Figure 4 shows also the fluence dependence of bending at ε = 0, i.e., in a system without production of clusters. In this case the negative value of curvature is due to positive volume misfit of substitutional Ga atoms which dominates vacancy contribution. It is seen that distributions of isolated PD defect in the damaged region cannot produce the observed cantilever curvature.

Note that mobile interstitial clusters, which form during cascade evolution, can transport Ga atoms to the unirradiated region. Assuming that the probability to find Ga atoms in clusters equals the Ga concentration averaged over the implantation profile thickness \( \left\langle {C_{\text{Ga}}^{{ ( {\text{imp)}}}} } \right\rangle \) (see Fig. 7b), the increment of Ga concentration in this region during small time interval is written as

$$ {\text{d}}C_{\text{Ga}}^{{ ( {\text{tr)}}}} = \left\langle {C_{\text{Ga}}^{{ ( {\text{imp)}}}} } \right\rangle \frac{{{\text{d}}\Omega_{\text{mS}} }}{{1 + \Omega_{\text{mS}} }}, $$

(20)

Since the Ga implantation profile practically do not change after a short transient period, i.e., \( \left\langle {C_{\text{Ga}}^{{ ( {\text{imp)}}}} } \right\rangle \approx {\text{const}} \), Eq. (20) is easily integrated. The total Ga concentration in the film is given by

$$ C_{\text{Ga}} = C_{\text{Ga}}^{{ ( {\text{imp)}}}} + C_{\text{Ga}}^{{ ( {\text{tr)}}}} = C_{\text{Ga}}^{{ ( {\text{imp)}}}} + \left\langle {C_{\text{Ga}}^{{ ( {\text{imp)}}}} } \right\rangle \ln \left( {1 + \Omega_{\text{mS}} } \right) $$

(21)

Figure 5 compares model estimations with EDS measurements of Ga concentration in 200 nm Al cantilever. The model predicts that Ga can be found beyond the implantation peak.

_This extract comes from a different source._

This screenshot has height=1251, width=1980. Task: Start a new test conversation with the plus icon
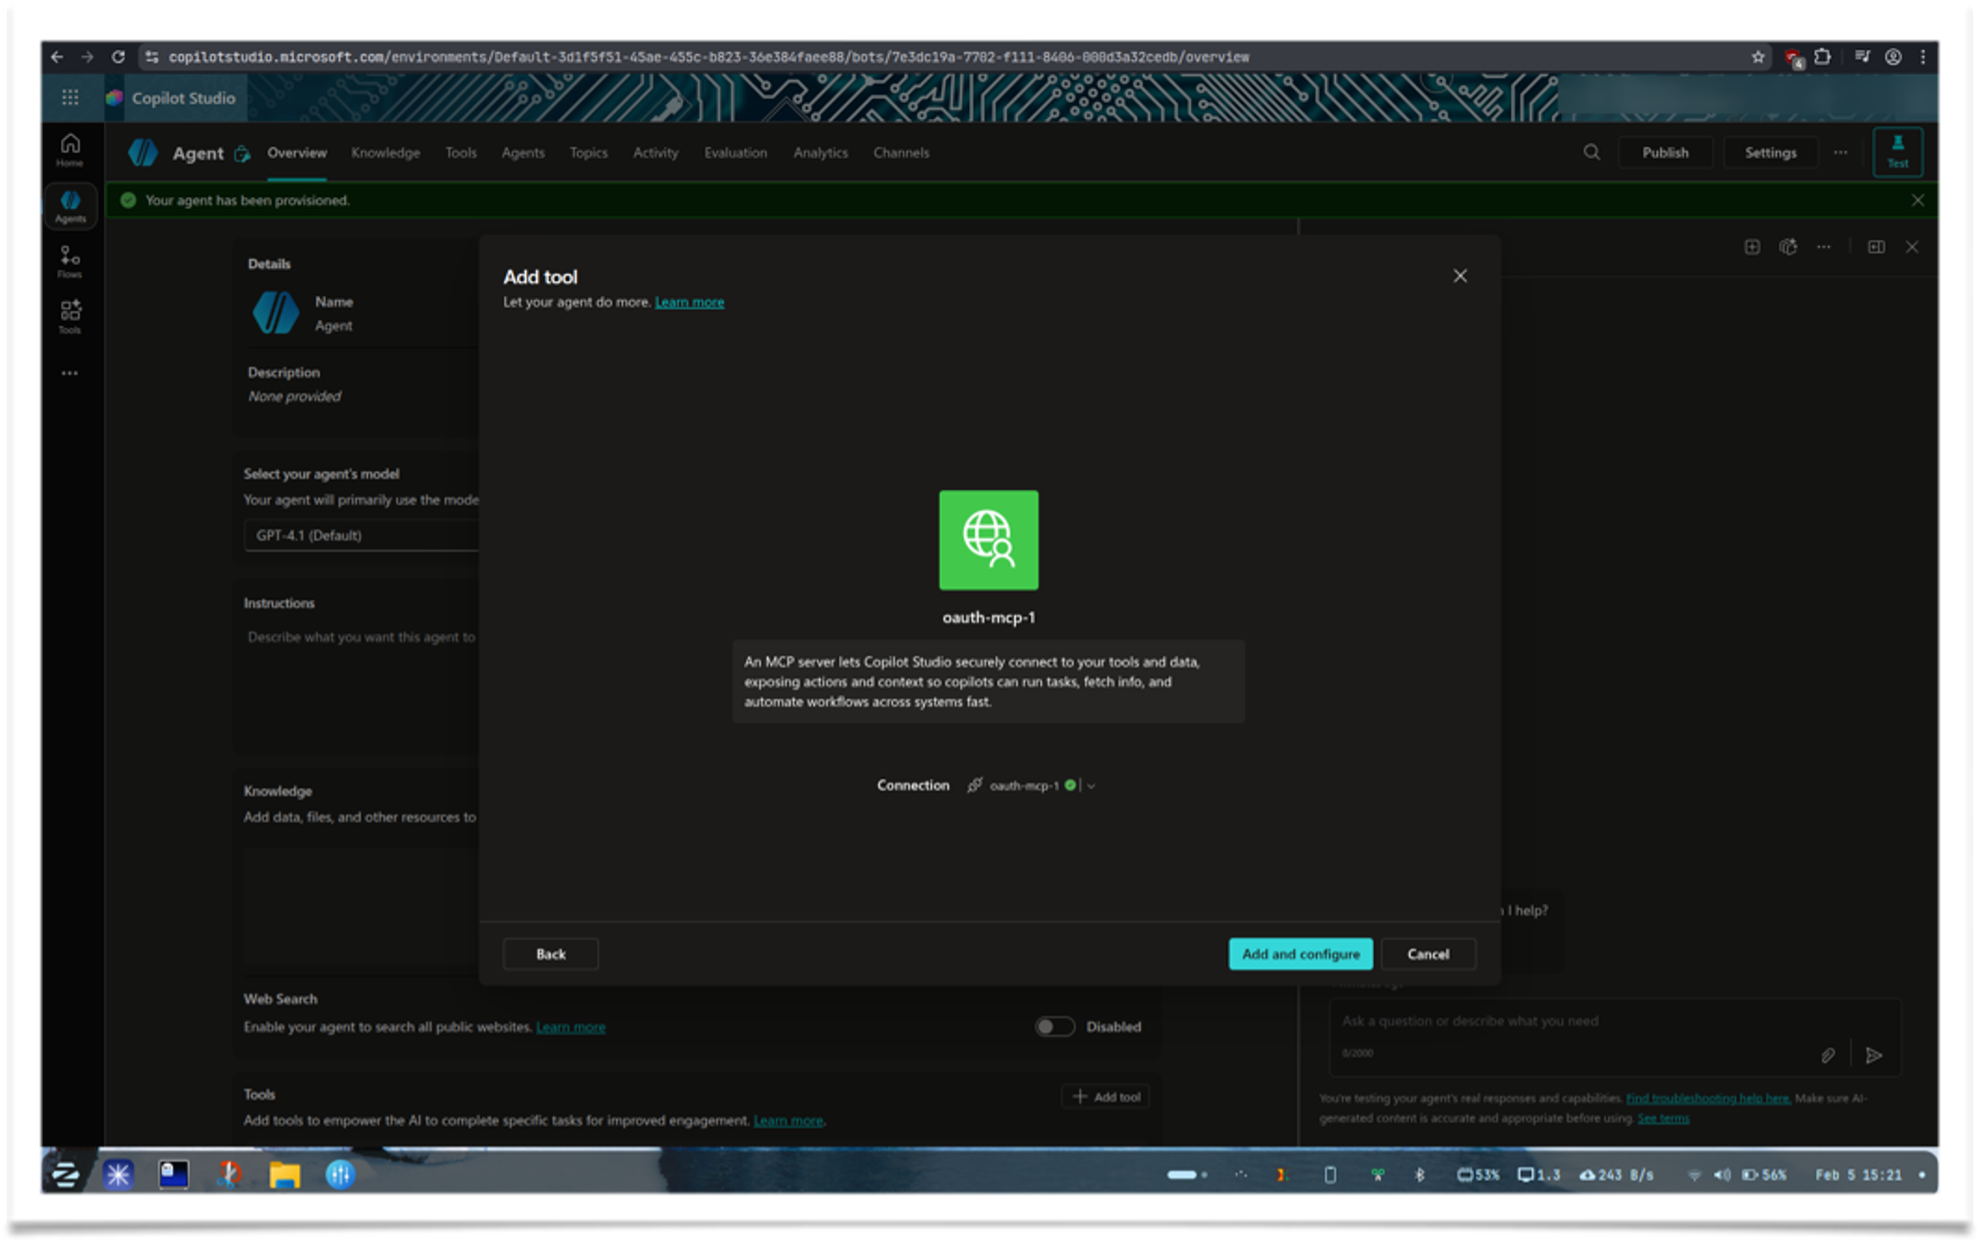point(1752,247)
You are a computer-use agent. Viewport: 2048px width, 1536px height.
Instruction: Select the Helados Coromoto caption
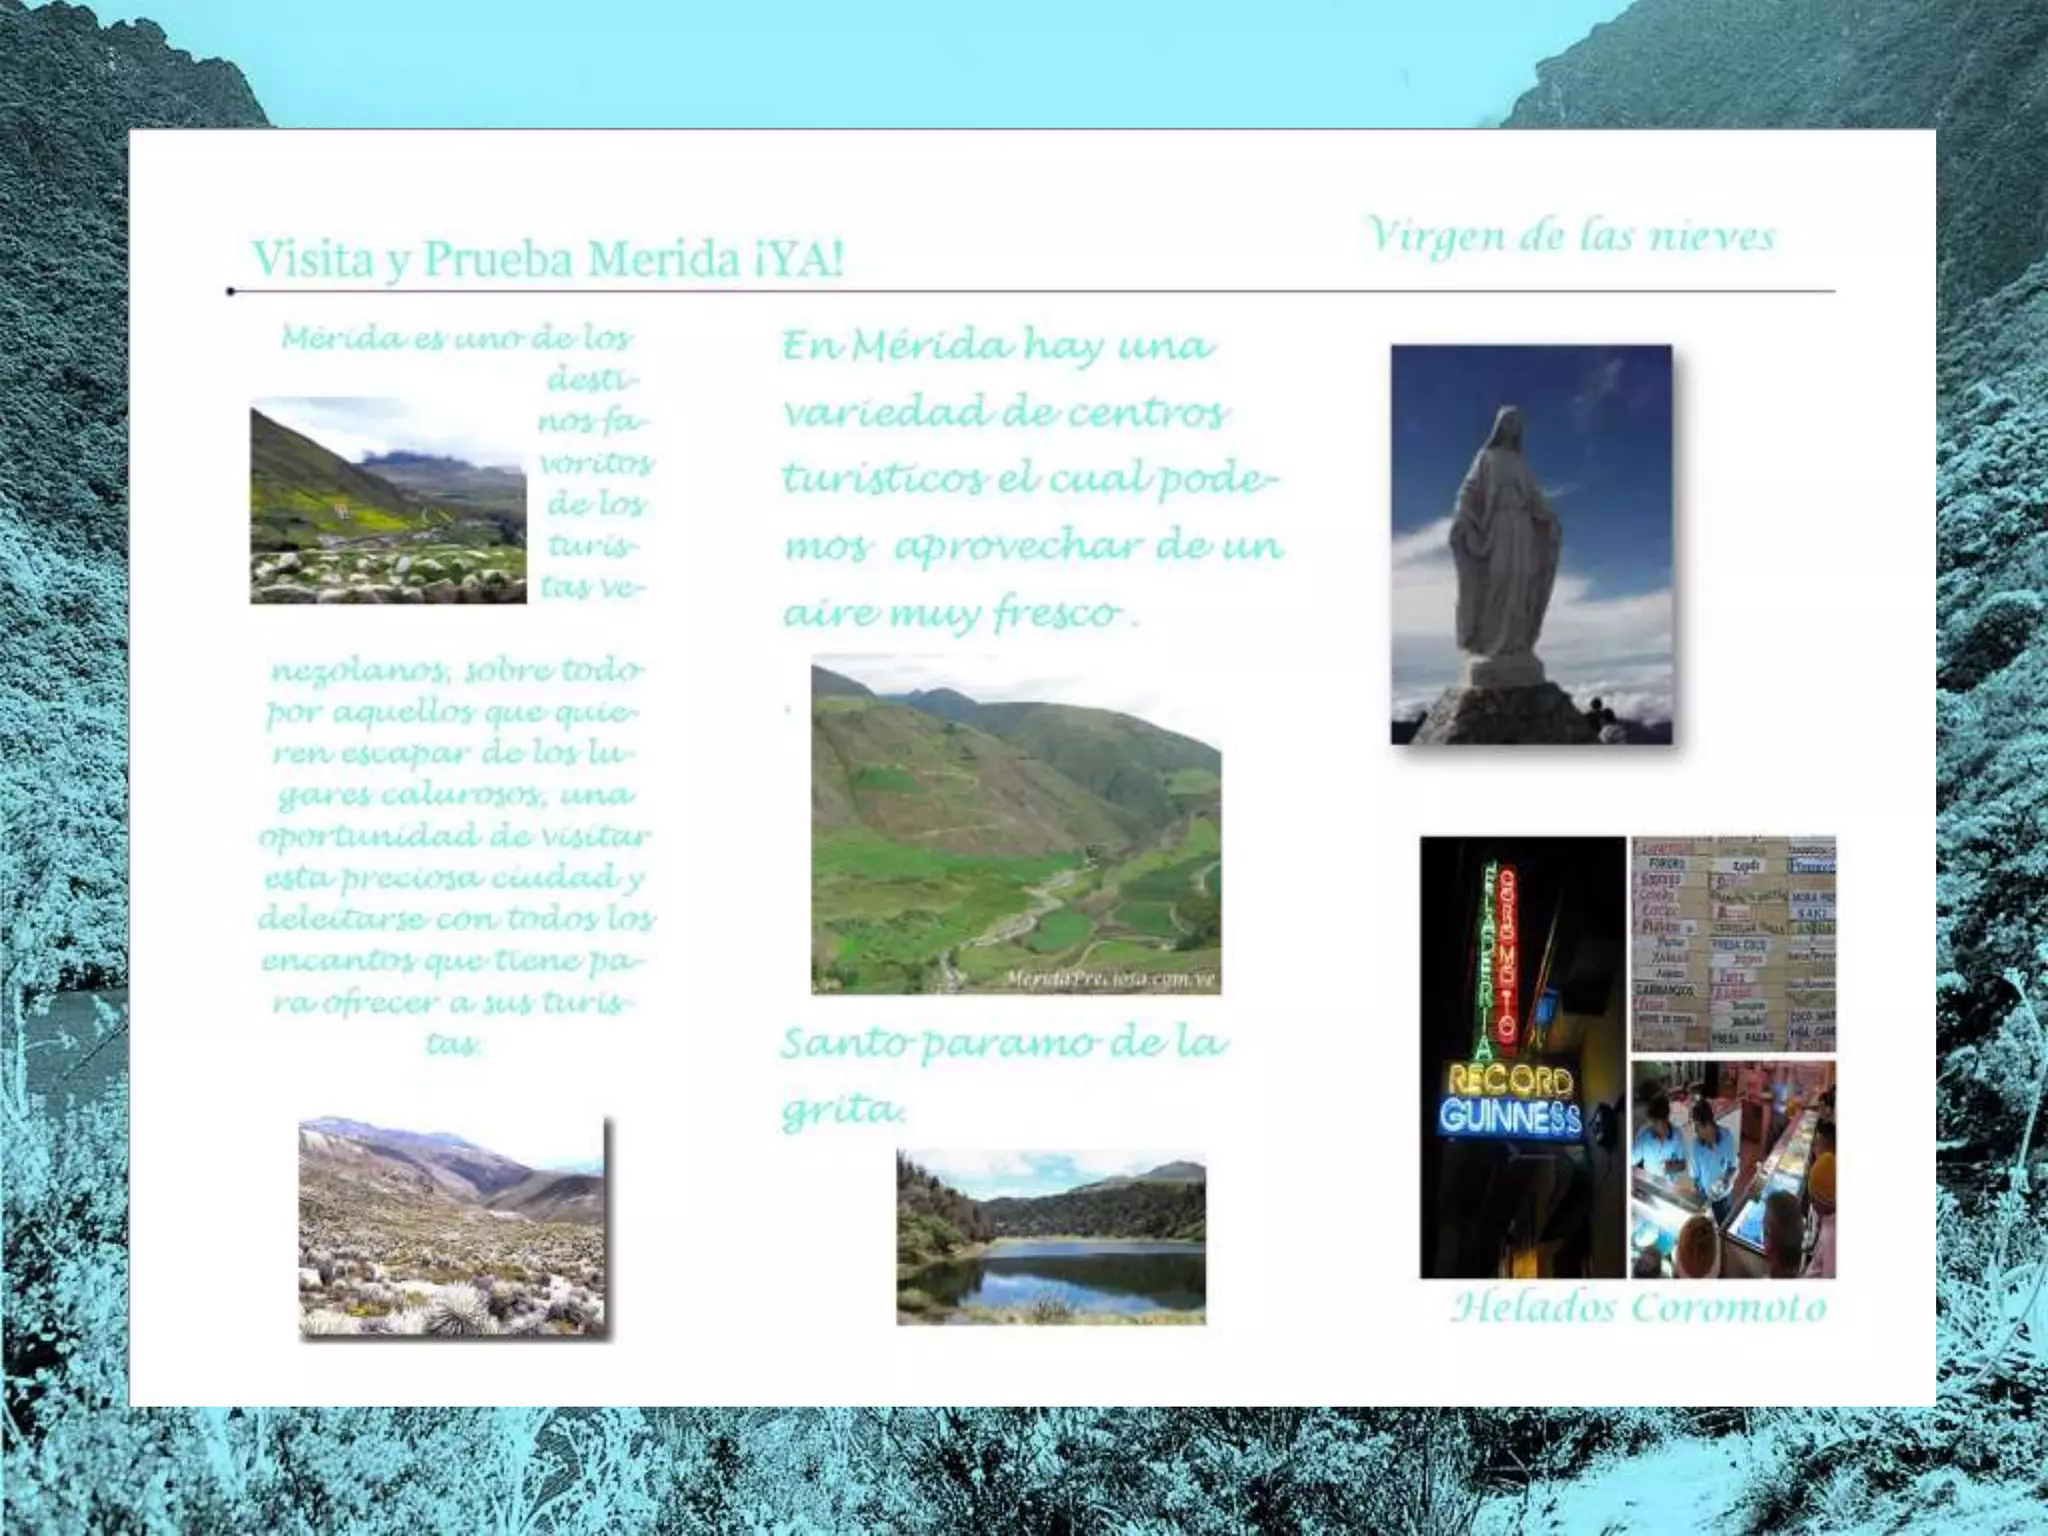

To summarize the discussion, we would like to note that we are aware of the assumptions and simplifications, but the essentials are validated and supported by experimental observations. Our goal was (1) to highlight the important role of radiation damage beyond of implantation range of Ga ions and (2) to demonstrate that bending is the response of thin cantilevers to essential microstructural changes and material redistribution resulting in high swelling.

Conclusions

A series of bending experiments with cantilevers made from Al was performed. The same surprising behavior was observed in cantilevers of various thickness: all samples bent initially away from the 30 kV Ga⁺ beam and reversed the bending direction as irradiation proceeded. The experimental data are discussed in terms of local volume change due to mass transfer from the cascade region to the so-called undamaged region. To this end the model for defect diffusion kinetics in the crystalline thin films under irradiation with energetic ions has been formulated. An analogy with thermoelasticity is used to convert the inhomogeneous volume change along the thickness of a free-standing cantilever into bending curvature.

An important and novel message of the work is that the bending under ion beam irradiation cannot be explained by the generation of isolated PD and deposition of Ga ions since their effects are too small. Our experimental findings are consistent with the mechanism of gliding/diffusion of interstitial clusters, which eventually form sessile clusters. The amount of material transferred to the unirradiated zone grows with the fluence and leads to swelling in regions well beyond the penetration range of Ga ions. The proposed model predicts that the range of ion-induced microstructural changes exceeds far the SRIM predicted implantation depth. It is concluded that a predictive and useful model was presented for the fabrication of micro- and nano-sized objects.